══ Raw records ══

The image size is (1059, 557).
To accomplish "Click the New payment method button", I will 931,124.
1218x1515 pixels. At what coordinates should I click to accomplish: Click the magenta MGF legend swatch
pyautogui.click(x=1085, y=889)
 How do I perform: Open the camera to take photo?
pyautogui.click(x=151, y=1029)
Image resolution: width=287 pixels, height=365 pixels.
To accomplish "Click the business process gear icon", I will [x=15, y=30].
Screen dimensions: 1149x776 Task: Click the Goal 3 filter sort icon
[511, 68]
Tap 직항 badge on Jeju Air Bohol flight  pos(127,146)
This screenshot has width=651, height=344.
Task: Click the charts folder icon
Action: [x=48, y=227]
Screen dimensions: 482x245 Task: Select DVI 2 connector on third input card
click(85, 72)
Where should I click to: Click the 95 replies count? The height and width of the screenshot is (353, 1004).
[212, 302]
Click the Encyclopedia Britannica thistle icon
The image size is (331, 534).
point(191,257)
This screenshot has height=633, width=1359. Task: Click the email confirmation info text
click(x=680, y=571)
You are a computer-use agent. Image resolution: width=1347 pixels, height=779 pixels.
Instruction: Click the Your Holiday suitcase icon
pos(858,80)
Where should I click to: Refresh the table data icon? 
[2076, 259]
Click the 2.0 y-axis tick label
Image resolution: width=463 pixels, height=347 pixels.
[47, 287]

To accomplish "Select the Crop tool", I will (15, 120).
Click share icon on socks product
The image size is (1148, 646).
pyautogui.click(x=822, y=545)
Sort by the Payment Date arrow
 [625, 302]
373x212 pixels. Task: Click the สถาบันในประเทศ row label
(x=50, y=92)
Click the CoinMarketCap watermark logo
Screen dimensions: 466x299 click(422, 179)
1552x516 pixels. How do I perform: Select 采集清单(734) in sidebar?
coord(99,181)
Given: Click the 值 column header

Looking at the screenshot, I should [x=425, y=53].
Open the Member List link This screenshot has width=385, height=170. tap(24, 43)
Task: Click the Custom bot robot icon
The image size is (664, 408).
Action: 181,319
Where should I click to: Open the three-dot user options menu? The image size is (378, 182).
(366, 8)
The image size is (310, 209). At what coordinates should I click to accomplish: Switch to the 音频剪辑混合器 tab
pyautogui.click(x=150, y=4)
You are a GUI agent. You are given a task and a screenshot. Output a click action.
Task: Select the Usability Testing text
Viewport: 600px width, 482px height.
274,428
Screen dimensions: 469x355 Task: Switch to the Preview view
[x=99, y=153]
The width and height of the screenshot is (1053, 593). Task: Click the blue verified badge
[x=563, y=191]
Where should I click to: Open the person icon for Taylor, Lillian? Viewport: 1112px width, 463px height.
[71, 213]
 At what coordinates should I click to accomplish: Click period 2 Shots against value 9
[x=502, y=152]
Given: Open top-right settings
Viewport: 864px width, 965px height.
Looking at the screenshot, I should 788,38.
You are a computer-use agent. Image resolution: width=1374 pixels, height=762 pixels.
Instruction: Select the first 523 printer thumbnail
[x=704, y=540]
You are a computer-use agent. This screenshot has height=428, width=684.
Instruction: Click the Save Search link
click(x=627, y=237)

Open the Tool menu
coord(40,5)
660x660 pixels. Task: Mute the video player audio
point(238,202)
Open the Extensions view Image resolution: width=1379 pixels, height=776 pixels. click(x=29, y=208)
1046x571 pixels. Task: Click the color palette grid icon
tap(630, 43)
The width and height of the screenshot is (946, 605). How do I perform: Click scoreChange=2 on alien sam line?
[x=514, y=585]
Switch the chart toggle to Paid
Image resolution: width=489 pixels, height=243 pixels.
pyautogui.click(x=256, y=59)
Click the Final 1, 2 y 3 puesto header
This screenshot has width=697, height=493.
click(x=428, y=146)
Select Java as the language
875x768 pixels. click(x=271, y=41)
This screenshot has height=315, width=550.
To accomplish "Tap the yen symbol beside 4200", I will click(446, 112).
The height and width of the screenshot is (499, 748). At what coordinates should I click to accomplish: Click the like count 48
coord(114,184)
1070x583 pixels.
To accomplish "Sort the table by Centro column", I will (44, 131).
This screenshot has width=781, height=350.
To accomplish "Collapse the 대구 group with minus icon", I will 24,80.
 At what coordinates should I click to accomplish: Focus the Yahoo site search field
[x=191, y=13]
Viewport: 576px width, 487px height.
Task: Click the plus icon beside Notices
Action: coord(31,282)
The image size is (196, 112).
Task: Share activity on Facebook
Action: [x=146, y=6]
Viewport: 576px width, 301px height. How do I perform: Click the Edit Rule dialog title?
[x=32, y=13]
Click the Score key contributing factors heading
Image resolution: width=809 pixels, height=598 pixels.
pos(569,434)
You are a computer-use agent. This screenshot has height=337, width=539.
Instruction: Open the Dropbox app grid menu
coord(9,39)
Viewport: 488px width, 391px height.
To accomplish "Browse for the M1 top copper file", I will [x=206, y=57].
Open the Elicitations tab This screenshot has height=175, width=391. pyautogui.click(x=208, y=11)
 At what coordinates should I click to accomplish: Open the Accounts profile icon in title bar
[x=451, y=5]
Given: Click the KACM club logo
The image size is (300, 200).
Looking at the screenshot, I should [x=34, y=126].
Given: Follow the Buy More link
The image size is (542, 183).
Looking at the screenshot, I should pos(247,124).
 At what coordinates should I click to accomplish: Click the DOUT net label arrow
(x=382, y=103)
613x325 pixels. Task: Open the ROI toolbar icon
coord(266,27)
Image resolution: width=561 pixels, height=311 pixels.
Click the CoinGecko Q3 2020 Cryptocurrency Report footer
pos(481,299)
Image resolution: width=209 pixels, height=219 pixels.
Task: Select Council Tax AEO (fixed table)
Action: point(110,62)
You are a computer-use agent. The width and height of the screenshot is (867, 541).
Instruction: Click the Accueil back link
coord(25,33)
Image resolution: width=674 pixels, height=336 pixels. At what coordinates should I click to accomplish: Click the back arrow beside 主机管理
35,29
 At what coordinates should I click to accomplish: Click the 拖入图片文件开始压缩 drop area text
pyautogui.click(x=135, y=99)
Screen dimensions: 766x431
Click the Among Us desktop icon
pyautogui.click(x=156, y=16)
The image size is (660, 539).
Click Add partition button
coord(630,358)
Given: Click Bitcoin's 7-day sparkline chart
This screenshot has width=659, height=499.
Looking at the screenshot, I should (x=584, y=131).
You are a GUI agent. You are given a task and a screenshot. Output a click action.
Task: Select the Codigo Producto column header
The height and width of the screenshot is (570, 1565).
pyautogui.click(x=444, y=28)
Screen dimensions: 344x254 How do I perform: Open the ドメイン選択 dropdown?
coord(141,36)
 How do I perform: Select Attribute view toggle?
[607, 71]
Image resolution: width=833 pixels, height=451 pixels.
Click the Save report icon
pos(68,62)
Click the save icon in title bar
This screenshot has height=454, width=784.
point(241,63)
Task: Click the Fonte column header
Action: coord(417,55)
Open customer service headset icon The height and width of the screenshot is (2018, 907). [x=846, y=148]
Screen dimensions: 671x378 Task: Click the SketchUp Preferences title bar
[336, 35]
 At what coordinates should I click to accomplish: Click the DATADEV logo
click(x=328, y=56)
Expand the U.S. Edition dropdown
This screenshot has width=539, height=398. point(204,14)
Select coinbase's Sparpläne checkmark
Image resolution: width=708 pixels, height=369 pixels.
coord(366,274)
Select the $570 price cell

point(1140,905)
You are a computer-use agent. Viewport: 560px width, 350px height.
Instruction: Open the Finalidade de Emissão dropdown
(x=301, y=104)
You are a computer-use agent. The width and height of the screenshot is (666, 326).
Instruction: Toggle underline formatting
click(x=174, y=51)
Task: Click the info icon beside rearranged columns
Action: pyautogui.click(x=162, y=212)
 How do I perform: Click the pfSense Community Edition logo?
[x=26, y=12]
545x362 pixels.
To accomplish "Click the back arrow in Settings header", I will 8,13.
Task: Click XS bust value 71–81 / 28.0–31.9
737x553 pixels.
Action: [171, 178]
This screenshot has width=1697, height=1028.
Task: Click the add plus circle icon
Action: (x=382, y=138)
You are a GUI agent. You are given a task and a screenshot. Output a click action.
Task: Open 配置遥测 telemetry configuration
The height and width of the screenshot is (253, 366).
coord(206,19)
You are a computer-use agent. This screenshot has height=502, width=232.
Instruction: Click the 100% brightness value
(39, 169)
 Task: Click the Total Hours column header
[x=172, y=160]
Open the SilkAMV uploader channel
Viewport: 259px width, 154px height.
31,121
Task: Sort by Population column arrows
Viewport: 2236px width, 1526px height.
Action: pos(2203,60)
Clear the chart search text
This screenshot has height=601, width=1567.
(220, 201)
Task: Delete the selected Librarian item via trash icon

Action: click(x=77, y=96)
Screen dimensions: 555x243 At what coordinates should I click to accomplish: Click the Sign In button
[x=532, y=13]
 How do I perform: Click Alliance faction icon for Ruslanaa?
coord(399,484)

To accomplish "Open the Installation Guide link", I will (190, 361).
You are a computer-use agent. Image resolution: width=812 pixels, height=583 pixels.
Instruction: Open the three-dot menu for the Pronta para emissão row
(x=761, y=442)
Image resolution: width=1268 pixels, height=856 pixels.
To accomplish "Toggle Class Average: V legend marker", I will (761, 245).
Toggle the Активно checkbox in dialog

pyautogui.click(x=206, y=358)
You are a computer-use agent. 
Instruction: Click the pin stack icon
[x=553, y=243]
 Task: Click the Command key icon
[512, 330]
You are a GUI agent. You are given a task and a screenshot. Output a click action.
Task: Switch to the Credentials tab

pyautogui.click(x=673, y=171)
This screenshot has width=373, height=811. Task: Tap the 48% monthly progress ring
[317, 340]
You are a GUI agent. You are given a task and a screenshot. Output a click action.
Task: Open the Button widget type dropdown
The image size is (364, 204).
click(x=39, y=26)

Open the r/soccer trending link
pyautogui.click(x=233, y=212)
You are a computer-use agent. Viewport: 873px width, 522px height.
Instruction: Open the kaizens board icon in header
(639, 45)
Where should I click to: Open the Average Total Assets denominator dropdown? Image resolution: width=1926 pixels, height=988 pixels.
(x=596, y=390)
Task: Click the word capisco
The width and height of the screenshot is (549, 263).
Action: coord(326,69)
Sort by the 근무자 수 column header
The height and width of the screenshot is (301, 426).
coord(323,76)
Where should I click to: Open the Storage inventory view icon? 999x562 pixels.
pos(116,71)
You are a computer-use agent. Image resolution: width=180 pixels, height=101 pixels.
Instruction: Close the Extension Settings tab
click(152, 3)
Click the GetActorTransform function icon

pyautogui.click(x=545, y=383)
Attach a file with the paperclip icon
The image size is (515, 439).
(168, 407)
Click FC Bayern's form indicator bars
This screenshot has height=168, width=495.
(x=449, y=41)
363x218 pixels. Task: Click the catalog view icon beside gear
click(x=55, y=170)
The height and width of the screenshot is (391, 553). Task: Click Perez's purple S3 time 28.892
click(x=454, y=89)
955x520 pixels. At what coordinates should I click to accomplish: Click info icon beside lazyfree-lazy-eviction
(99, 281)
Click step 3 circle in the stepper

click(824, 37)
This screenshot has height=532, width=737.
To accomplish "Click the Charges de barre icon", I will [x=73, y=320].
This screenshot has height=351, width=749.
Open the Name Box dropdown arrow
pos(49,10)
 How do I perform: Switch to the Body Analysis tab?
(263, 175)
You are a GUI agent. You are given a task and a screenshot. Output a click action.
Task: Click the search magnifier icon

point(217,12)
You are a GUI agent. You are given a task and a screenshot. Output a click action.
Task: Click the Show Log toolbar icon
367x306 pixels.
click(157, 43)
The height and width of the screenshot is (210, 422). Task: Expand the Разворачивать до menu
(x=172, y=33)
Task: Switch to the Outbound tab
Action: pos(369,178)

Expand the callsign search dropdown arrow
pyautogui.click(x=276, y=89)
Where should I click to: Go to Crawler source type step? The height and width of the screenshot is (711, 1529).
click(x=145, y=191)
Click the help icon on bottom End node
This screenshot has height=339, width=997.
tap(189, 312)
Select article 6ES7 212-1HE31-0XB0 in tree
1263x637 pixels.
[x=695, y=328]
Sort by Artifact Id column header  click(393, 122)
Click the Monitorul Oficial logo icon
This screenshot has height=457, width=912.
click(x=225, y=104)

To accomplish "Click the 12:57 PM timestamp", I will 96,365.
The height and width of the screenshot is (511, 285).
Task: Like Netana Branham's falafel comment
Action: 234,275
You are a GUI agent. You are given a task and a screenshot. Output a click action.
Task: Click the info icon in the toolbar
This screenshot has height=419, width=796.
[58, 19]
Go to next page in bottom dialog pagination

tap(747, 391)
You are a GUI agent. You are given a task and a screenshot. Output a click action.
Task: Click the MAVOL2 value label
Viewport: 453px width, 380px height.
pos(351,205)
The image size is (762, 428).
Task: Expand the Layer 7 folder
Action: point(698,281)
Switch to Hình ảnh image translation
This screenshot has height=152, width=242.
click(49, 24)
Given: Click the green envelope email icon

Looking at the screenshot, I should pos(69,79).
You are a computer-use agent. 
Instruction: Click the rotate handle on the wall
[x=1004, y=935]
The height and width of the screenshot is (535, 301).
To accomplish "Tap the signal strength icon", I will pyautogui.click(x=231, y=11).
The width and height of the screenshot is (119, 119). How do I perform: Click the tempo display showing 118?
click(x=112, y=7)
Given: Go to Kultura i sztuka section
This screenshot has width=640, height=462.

═══

Goal:
Please repeat the data from its start through the line containing "click(85, 72)", swapping "Goal 3" for "Goal 4" and keeping everything else the same.

Solution to the problem:
The image size is (1059, 557).
To accomplish "Click the New payment method button", I will 931,124.
1218x1515 pixels. At what coordinates should I click to accomplish: Click the magenta MGF legend swatch
pyautogui.click(x=1085, y=889)
 How do I perform: Open the camera to take photo?
pyautogui.click(x=151, y=1029)
Image resolution: width=287 pixels, height=365 pixels.
To accomplish "Click the business process gear icon", I will [x=15, y=30].
Screen dimensions: 1149x776 Task: Click the Goal 4 filter sort icon
[511, 68]
Tap 직항 badge on Jeju Air Bohol flight  pos(127,146)
This screenshot has width=651, height=344.
Task: Click the charts folder icon
Action: [x=48, y=227]
Screen dimensions: 482x245 Task: Select DVI 2 connector on third input card
click(85, 72)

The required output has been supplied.